The Center for Countering Digital Hate (CCDH) published a report in June revealing that X took no action on 99% of reported hate content posted by Twitter Blue subscribers. Posts with language like “The Jewish Mafia wants to replace us all with brown people,” or “Diversity is a codeword for White Genocide,” were not removed, nor were the responsible accounts taken down.
X’s new lawsuit disputes CCDH’s findings and alleges that their data was cherrypicked — an odd accusation from the very entity trying to bar CCDH from accessing that data in the first place.
Bright Data was sued by both X and Meta, in part for their Bright Initiative, which provides nonprofits, academics, and public bodies free access to large open-source datasets. The complaints bizarrely claim that the public data that Bright Data collects is somehow proprietary — despite Meta having hired Bright Data for the exact data scraping service that is the focus of their lawsuit.
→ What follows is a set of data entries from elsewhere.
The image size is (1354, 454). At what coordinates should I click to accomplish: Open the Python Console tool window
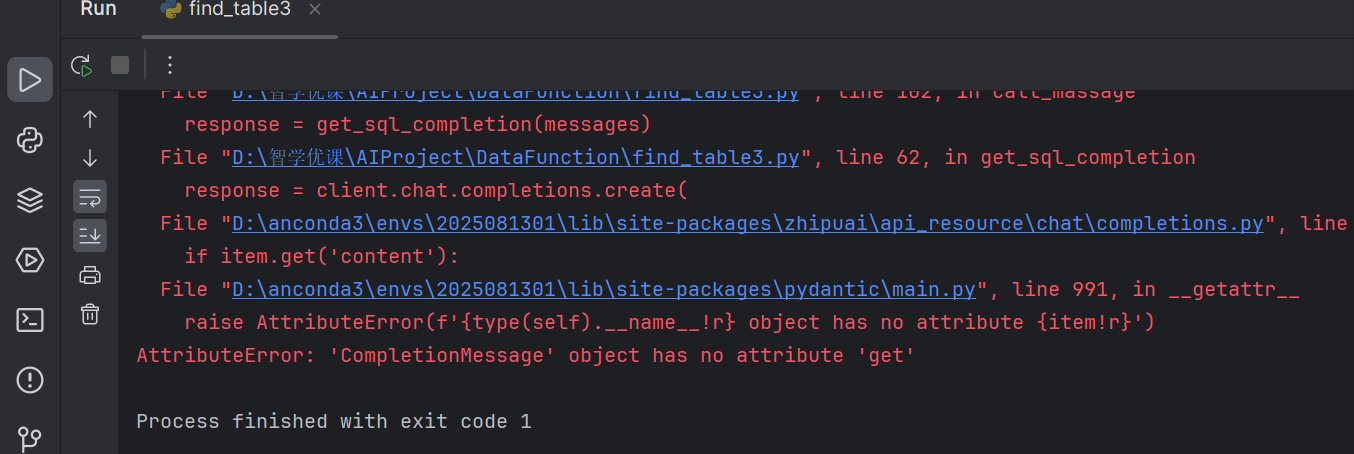click(x=30, y=140)
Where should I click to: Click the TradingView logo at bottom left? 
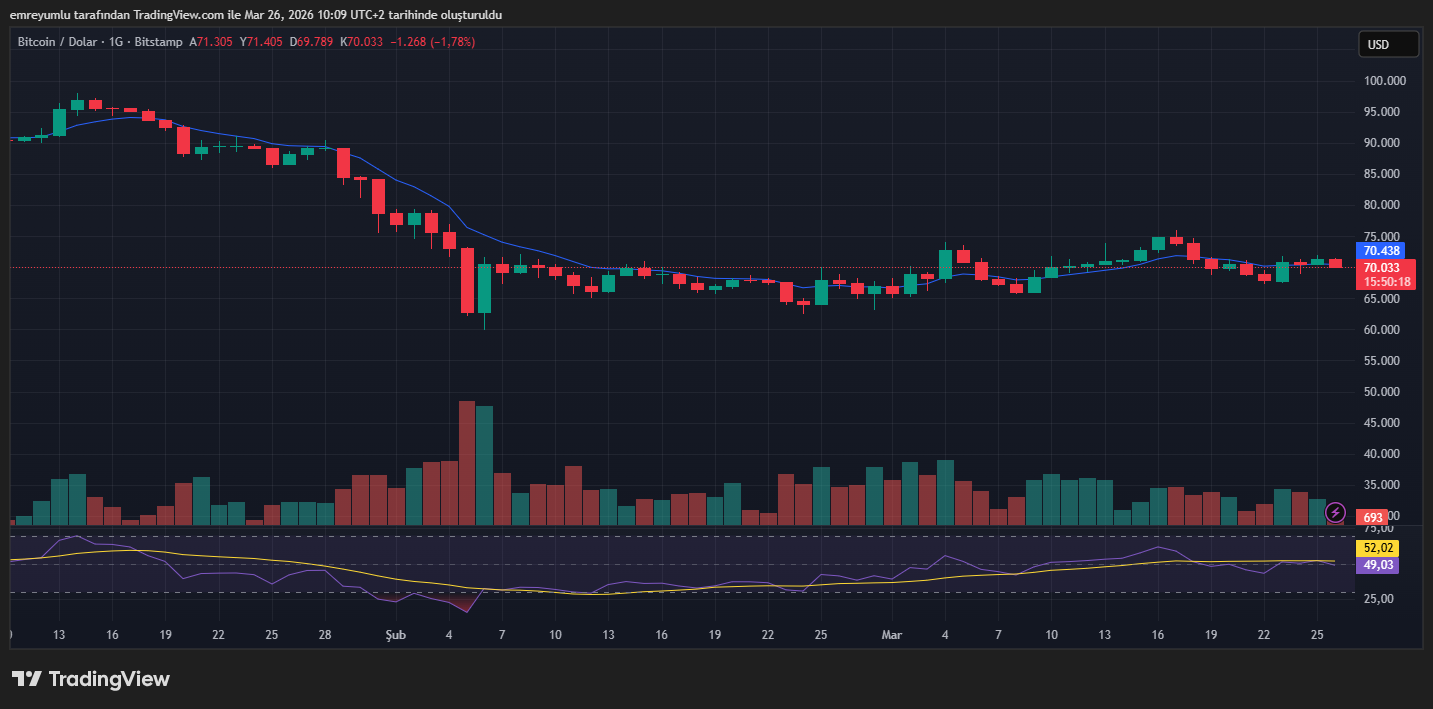[91, 679]
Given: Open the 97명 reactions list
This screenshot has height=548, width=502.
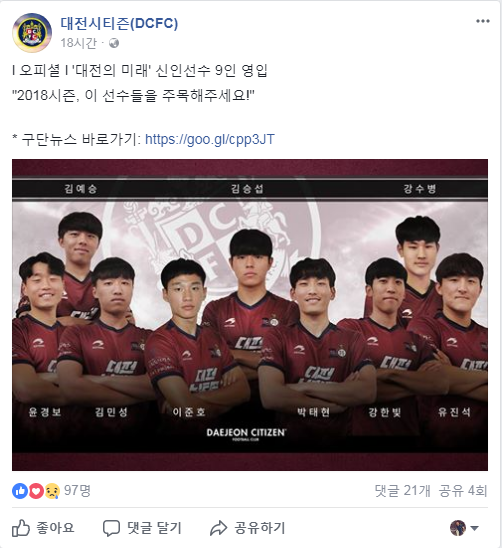Looking at the screenshot, I should (77, 490).
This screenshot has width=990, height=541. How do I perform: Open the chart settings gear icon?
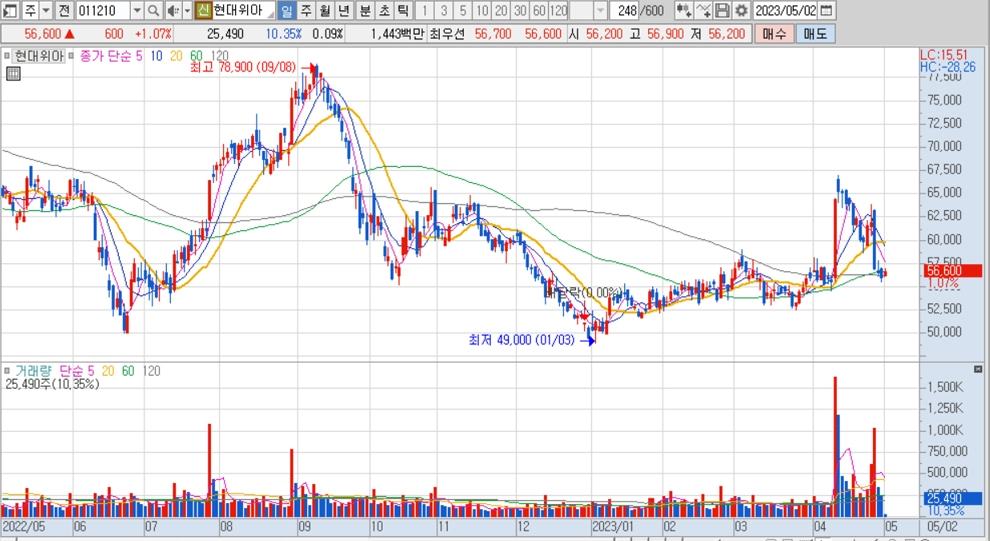[740, 11]
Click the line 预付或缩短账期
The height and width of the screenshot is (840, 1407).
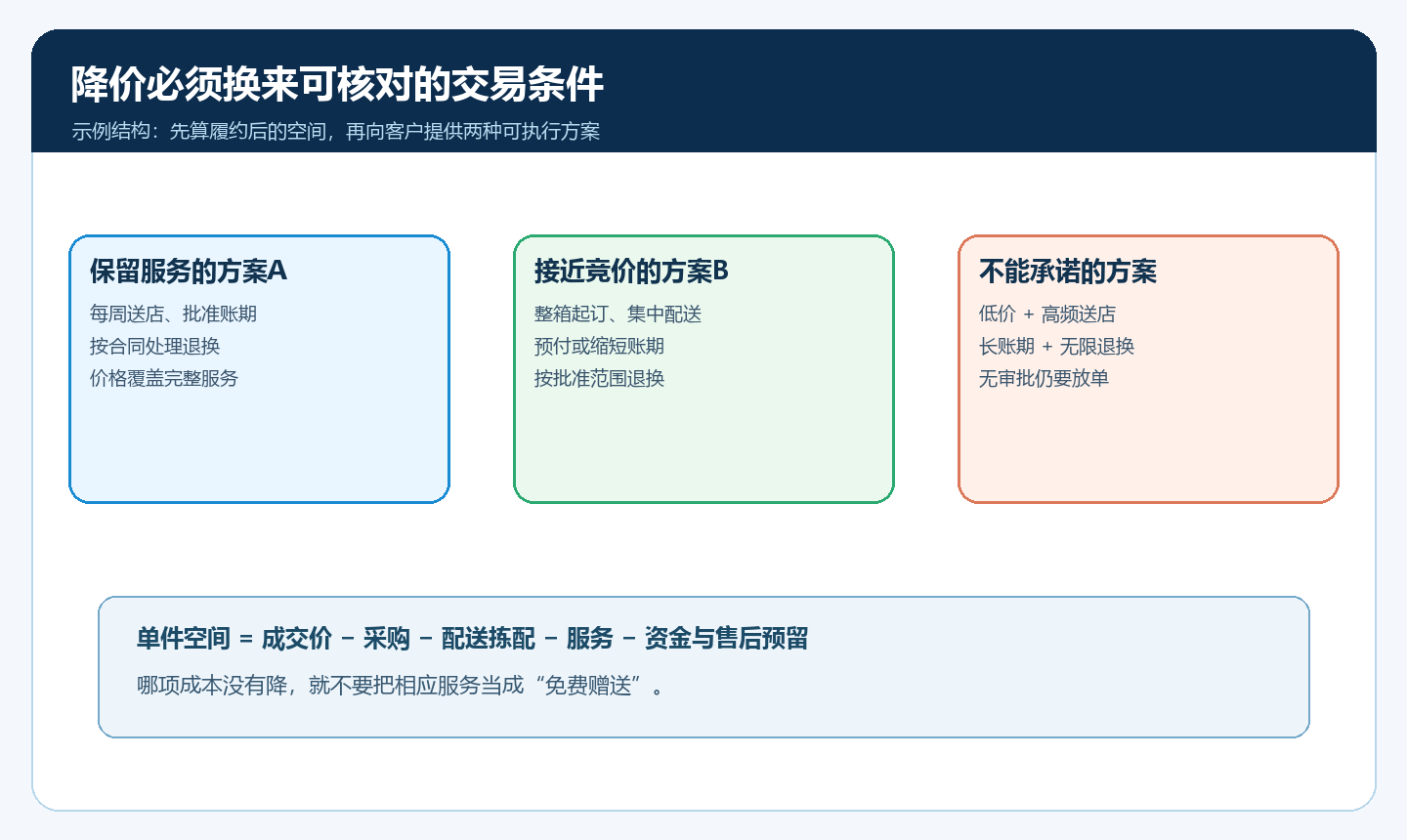tap(599, 346)
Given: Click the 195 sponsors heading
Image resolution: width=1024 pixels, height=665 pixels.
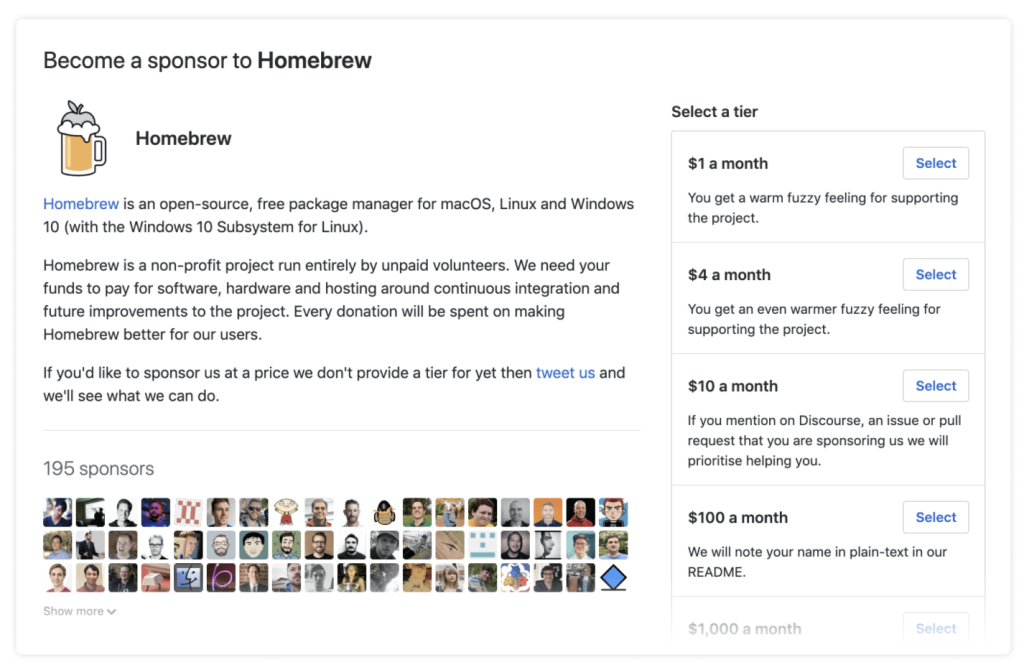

If this sounds like multibillion-dollar corporations are using their legal and financial muscle to bully people and groups, it should. Money that civil society organizations and scholars spend defending themselves in court is money not being spent on research and core missions, which social media companies surely know.
We cannot effectively understand modern antisemitism without access to good data from social media platforms. Online antisemitism is the fastest-growing form of Jew-hatred, and its role in the manifestation of real-world violence is still being explored.
If Congress sees it proper to continue granting social media platforms immunity for the hate content they host via Section 230, NGOs and hate scholars should be awarded reciprocal legal protection from lawsuits like those filed by X, as well as protected access to API-based tools that social media platforms sell for exorbitant profit to third party vendors.
Musk may have decided that it’s cheaper to cover up inconvenient facts than change them, but that strategy is not sustainable for X, the Jewish community, and anyone looking for a safer online environment.
Once you kick the canary out of the coal mine, everyone is at risk.
Tal-Or Cohen Montemayor, Adv. is an American Israeli and the founder and CEO of CyberWell – the world’s first open database dedicated to fighting online antisemitism across social media platforms, available at app.cyberwell.org.